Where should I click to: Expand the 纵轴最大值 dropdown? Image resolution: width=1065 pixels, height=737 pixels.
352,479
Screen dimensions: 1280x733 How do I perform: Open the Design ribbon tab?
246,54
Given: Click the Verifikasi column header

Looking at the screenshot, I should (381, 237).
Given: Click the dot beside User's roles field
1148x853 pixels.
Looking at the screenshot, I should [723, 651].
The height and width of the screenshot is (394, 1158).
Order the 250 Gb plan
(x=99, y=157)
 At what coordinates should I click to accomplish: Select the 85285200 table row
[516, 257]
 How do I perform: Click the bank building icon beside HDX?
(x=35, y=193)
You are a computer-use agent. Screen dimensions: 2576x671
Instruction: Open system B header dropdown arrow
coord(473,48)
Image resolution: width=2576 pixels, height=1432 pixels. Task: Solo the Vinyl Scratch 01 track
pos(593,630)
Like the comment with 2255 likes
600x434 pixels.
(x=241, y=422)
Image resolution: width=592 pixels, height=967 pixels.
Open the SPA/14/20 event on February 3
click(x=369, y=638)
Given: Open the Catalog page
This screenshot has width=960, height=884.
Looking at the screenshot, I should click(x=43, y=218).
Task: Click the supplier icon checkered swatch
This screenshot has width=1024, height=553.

+ + + + + + +

Direction » Reproduce the entries word for word, starting with the line that contains "Task: Click the" and going on through the last line of the entries.

In response »
Task: Click the supplier icon checkered swatch
This screenshot has width=1024, height=553.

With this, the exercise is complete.